Nowadays, one of the most important and challenging problems in data mining is the definition of the prior knowledge; this can be originated from the process or the domain. This contextual information may help select the appropriate information, features or techniques, decrease the space of hypothesis, represent the output in a most comprehensible way and improve the whole process.
Therefore we need a conceptual model to help represent to this knowledge. According to Gruber’s ontology definition—explicit formal specifications of the terms in the domain and relations among them (Gruber, 1993, 2002); we can represent the knowledge of knowledge discovery process and knowledge about domain. Principally, ontologies are used for communication (between machines and/or humans), automated reasoning, and representation and reuse of knowledge (Cimiano et al., 2004). As a result, ontological foundation is a precondition for efficient automated usage of knowledge discovery information.
Thus, we can perceive the relation between Ontologies and data mining in two manners:
• From ontologies to data mining, we are incorporating knowledge in the process through the use of ontologies, i.e. how the experts comprehend and carry out the analysis tasks. Representative applications are intelligent assistants for discover process (Bernstein et al., 2001, 2005), interpretation and validation of mined knowledge, Ontologies for resource and service description and knowledge Grids (Cannataro et al., 2003; Brezany et al., 2004).

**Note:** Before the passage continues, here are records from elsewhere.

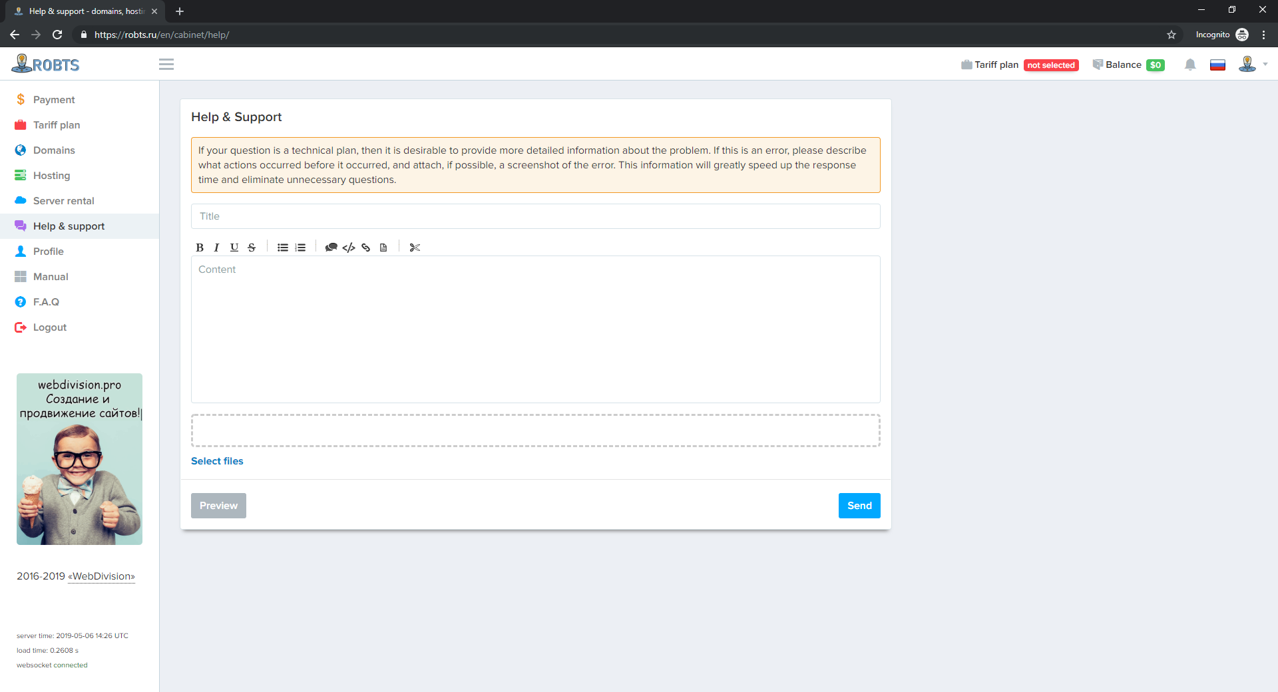Focus the Title input field

(535, 216)
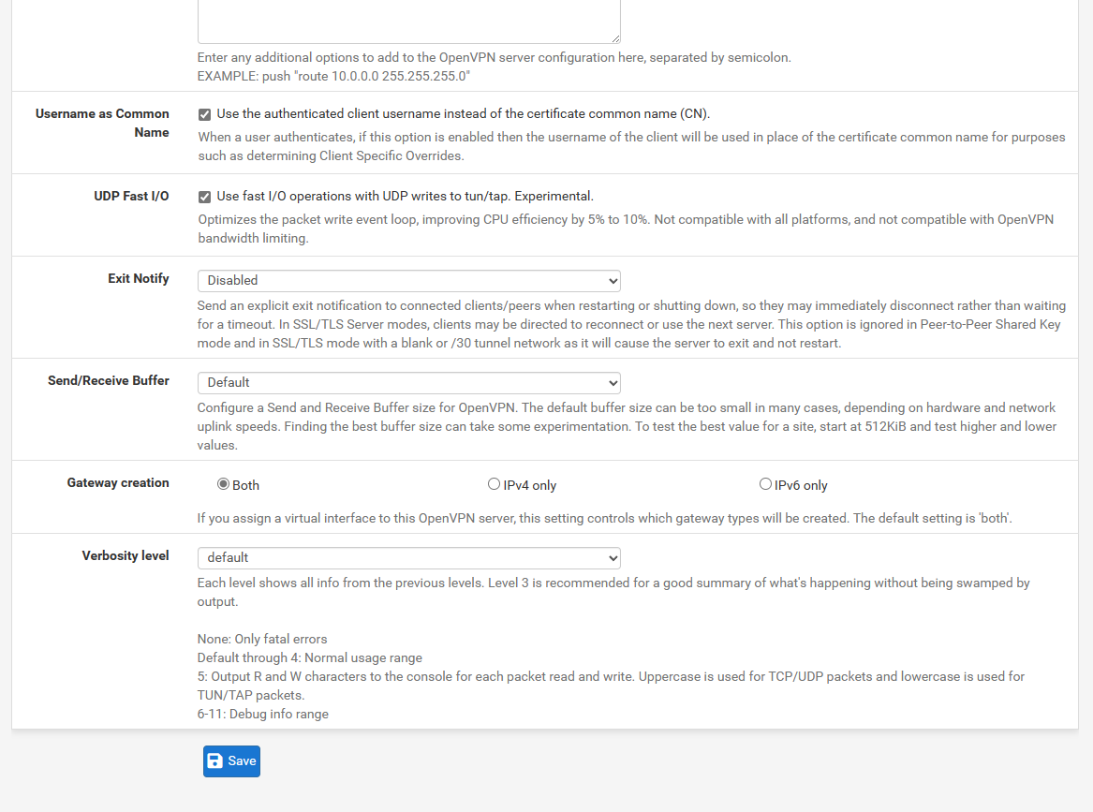This screenshot has width=1093, height=812.
Task: Click the 'Send/Receive Buffer' field label
Action: click(x=109, y=380)
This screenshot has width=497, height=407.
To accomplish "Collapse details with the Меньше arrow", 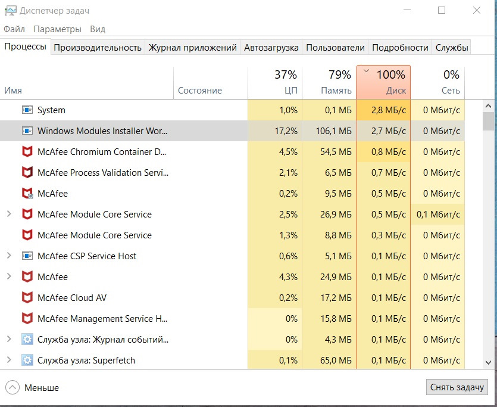I will 12,388.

• From data mining to Ontologies, we include domain knowledge in the input information or use the ontologies to represent the results. Therefore the analysis is done over these ontologies. The most characteristic applications are in medicine, biology and spatial data, such as gene representation, taxonomies, applications in geosciences, medical applications and specially in evolving domains (Langley, 2006; Gottgtroy et al., 2003, 2005; Bogorny et al., 2005).
When we can represent and include knowledge in the process through ontologies, we can transform data mining into knowledge mining. |